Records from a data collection
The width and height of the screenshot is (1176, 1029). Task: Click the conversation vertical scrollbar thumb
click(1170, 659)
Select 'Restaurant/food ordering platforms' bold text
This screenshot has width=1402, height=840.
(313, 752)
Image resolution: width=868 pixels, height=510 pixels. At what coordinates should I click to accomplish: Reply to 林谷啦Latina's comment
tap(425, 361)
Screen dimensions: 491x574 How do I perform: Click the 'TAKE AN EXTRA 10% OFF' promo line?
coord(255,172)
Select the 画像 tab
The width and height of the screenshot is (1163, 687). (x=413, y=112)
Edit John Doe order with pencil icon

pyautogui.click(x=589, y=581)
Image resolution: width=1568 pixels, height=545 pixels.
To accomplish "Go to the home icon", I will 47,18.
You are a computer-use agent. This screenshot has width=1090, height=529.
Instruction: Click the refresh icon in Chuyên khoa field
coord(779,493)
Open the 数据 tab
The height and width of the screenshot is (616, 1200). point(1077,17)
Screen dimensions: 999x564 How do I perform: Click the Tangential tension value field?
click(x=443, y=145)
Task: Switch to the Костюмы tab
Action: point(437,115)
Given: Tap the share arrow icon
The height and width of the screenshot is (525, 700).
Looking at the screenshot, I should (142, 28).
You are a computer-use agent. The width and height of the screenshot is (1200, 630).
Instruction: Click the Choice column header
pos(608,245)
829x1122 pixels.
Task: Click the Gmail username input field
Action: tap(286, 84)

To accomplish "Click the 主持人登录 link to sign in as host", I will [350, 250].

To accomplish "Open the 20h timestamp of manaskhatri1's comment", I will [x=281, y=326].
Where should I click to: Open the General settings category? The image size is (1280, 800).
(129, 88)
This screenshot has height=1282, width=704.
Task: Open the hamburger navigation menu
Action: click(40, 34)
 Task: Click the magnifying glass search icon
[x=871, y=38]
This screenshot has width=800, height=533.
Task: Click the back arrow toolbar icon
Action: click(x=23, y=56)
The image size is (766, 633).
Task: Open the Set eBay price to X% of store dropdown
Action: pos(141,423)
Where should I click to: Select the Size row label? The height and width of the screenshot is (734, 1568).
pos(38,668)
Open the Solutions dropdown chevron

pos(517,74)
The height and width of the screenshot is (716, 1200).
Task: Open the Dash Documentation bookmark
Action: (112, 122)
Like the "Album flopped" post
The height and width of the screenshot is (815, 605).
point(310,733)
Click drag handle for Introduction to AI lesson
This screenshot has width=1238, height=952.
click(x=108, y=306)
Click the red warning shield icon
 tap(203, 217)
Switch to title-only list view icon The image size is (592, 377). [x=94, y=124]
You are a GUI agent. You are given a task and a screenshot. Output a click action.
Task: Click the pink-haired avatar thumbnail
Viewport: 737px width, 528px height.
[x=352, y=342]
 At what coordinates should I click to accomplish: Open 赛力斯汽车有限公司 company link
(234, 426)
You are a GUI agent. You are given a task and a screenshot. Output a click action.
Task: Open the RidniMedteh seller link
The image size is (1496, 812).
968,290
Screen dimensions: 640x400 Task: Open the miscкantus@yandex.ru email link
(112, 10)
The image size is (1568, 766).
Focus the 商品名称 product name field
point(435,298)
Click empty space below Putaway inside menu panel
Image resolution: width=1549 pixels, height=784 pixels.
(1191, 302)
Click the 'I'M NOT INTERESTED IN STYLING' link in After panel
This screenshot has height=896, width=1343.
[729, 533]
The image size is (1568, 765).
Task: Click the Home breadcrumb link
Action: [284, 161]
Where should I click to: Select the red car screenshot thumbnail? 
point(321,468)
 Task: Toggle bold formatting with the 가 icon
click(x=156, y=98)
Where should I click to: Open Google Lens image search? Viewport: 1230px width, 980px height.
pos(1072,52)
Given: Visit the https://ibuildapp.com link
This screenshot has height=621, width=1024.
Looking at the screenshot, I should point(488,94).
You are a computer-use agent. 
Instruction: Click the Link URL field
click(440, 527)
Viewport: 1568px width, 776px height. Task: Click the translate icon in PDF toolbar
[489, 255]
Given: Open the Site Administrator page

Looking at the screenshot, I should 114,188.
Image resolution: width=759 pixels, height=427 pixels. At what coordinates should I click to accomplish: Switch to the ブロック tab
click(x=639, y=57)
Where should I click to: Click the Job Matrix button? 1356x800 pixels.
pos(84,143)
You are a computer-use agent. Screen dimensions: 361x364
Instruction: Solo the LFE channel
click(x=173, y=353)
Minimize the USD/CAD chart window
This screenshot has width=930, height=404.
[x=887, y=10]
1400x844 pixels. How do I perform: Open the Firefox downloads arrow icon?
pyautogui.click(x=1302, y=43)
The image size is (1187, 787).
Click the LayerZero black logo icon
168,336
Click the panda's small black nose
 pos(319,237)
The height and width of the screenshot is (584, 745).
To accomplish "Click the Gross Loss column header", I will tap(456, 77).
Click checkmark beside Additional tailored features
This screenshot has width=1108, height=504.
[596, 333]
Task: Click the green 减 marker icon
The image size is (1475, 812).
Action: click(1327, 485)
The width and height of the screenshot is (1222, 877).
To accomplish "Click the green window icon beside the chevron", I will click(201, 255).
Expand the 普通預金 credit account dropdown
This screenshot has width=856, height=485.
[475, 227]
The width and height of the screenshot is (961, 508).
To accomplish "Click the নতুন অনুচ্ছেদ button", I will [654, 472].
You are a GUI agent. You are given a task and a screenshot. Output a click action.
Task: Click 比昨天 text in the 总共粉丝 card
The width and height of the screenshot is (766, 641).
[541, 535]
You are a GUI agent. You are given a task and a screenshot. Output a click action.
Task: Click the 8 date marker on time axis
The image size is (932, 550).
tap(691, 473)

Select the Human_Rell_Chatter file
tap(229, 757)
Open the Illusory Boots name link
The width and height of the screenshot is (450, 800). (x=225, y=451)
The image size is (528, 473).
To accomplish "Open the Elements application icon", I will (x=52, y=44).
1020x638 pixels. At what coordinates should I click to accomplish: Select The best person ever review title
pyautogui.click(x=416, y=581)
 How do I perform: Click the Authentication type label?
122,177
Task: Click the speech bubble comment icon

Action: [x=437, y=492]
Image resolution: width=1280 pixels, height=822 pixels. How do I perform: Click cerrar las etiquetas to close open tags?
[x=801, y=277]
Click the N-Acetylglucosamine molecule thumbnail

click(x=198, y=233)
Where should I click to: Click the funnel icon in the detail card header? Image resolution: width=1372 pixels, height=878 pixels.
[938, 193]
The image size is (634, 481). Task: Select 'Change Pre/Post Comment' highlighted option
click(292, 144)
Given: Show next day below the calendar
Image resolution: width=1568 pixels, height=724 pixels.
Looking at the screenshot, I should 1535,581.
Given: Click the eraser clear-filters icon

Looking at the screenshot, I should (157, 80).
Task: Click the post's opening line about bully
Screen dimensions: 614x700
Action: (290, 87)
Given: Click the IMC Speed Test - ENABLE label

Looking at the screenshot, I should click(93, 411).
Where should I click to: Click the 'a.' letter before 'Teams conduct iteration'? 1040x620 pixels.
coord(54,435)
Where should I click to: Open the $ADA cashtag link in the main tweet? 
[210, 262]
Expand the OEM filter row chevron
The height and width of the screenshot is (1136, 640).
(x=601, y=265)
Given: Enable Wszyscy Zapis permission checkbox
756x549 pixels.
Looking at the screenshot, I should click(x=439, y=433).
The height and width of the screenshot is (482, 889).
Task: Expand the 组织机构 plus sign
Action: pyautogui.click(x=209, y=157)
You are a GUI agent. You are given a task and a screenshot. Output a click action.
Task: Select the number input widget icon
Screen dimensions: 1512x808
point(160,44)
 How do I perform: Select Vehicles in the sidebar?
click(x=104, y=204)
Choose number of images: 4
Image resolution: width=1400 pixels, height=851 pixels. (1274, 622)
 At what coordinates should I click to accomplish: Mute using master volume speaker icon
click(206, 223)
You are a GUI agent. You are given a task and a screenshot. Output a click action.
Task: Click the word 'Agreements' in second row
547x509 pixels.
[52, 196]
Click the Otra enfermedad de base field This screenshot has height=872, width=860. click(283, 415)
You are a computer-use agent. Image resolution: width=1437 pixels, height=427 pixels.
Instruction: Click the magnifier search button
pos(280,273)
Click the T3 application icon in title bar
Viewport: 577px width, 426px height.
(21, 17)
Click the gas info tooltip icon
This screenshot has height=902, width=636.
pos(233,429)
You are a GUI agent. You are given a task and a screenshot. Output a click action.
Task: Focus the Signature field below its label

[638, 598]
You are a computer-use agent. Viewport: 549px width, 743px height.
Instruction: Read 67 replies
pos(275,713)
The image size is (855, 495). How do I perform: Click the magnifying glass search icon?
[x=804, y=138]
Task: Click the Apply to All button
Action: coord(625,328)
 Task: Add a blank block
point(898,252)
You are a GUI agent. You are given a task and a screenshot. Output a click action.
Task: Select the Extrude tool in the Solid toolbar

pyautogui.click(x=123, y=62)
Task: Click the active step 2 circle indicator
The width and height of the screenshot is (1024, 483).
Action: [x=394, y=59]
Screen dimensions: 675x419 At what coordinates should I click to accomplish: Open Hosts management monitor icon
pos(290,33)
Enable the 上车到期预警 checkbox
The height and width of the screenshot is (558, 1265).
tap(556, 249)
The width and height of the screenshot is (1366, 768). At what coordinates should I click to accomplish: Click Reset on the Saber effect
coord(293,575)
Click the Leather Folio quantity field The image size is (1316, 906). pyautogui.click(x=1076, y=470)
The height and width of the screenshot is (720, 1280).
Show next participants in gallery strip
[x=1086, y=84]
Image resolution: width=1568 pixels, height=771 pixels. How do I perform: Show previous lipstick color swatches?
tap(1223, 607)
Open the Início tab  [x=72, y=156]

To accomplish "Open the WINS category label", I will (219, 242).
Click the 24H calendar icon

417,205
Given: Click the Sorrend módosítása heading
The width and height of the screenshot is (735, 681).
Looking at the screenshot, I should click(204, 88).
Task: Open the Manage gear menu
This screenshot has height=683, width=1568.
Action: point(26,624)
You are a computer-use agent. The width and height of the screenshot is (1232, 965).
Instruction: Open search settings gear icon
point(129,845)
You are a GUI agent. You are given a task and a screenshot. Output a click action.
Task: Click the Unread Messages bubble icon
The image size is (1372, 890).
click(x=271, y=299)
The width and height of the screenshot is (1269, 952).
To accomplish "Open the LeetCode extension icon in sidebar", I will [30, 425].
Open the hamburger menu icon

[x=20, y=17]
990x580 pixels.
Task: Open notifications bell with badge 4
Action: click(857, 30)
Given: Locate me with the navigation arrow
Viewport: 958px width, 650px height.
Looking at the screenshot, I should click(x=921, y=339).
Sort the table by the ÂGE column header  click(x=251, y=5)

• [Task]: List each line of the entries that holds the string "application".

• [Output of the task]:
To accomplish "Open the Elements application icon", I will (x=52, y=44).
Click the T3 application icon in title bar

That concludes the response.